Czym dla Was jest niedziela? Świętem? Dniem, w którym jedziecie na większe zakupy, bo w tygodniu nie ma na to czasu? Dniem odpoczynku? Dniem, w którym wreszcie macie czas na pranie czy prasowanie? Czy może takim samym, zwyczajnym dniem tygodnia jak każdy inny?
Wychowana byłam w domu, gdzie niedziela była świętem, trzeba się było ładnie ubrać, iść do kościoła, cały dzień był wyjątkowy. Nie do pomyślenia było, żeby w niedzielę robić zakupy, prać, sprzątać, czy robić cokolwiek innego. Pamiętam jak raz dostałam ochrzan od Babci, gdy próbowałam przyszyć sobie w niedzielę guzik, bo się oderwał :)
Teraz jednak czasy się zmieniły.

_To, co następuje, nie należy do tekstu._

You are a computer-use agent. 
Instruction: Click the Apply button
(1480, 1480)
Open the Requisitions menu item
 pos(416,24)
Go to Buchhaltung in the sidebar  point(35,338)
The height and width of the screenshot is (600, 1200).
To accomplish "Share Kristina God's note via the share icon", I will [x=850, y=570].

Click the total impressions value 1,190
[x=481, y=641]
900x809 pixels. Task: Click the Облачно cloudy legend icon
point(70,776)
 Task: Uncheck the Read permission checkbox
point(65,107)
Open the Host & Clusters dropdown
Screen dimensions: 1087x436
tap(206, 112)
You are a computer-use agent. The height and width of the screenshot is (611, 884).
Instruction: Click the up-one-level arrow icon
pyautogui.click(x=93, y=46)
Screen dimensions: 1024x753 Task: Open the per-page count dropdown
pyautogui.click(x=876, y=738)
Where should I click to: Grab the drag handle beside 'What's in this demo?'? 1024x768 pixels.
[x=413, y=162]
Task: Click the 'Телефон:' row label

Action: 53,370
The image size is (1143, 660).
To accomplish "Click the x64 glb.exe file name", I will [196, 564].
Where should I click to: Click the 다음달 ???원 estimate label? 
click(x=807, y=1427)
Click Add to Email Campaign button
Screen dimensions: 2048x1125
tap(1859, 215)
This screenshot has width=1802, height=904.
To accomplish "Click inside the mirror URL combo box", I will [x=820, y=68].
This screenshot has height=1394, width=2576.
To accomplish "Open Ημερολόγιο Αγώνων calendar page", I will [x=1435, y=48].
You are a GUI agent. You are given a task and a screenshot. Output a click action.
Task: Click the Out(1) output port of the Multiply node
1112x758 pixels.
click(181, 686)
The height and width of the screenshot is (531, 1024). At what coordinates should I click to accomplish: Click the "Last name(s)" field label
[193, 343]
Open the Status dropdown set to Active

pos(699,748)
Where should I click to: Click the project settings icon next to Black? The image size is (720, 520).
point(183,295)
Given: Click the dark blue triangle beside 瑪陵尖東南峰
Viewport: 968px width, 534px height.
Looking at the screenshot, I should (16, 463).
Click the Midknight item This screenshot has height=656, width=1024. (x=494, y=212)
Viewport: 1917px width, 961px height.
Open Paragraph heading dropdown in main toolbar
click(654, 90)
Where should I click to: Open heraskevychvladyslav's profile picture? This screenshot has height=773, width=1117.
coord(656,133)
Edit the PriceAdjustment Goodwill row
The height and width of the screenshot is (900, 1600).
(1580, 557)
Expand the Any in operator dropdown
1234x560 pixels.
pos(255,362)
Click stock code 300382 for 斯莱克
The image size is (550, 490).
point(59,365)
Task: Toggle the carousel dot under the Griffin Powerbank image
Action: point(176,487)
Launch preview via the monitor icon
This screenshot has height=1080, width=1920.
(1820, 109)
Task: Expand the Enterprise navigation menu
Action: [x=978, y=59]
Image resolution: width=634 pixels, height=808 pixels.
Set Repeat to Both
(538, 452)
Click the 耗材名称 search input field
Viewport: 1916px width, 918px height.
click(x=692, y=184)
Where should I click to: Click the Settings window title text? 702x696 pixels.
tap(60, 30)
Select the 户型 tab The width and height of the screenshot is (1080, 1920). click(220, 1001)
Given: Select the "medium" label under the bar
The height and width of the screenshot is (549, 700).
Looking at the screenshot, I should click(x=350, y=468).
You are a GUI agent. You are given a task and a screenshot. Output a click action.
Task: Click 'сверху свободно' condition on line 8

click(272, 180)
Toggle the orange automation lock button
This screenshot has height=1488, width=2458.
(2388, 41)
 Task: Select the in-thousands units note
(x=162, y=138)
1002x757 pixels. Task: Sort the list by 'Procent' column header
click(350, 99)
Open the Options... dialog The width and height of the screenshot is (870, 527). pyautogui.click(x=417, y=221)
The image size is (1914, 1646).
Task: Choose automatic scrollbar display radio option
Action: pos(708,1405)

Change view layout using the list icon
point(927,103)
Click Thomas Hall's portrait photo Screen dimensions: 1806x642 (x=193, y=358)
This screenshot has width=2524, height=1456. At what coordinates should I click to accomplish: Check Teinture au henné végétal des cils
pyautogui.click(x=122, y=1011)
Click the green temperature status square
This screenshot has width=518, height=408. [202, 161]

Niedziela troszkę "spowszedniała", zwłaszcza teraz, przy małym dziecku, zdarza się wstawić pranie czy nawet poprasować. Ze względu na Męża pracę i jego dłuższe nieobecności zdarza się też jechać na większe zakupy, właśnie w niedzielę, bo w inny dzień nie ma czasu :( Bardzo mi przykro z tego powodu, bo bardzo lubiłam niedziele takie jak dawniej.
A jak u Was wygląda niedziela? Czy są jeszcze rzeczy, których nie wypada robić w niedzielę?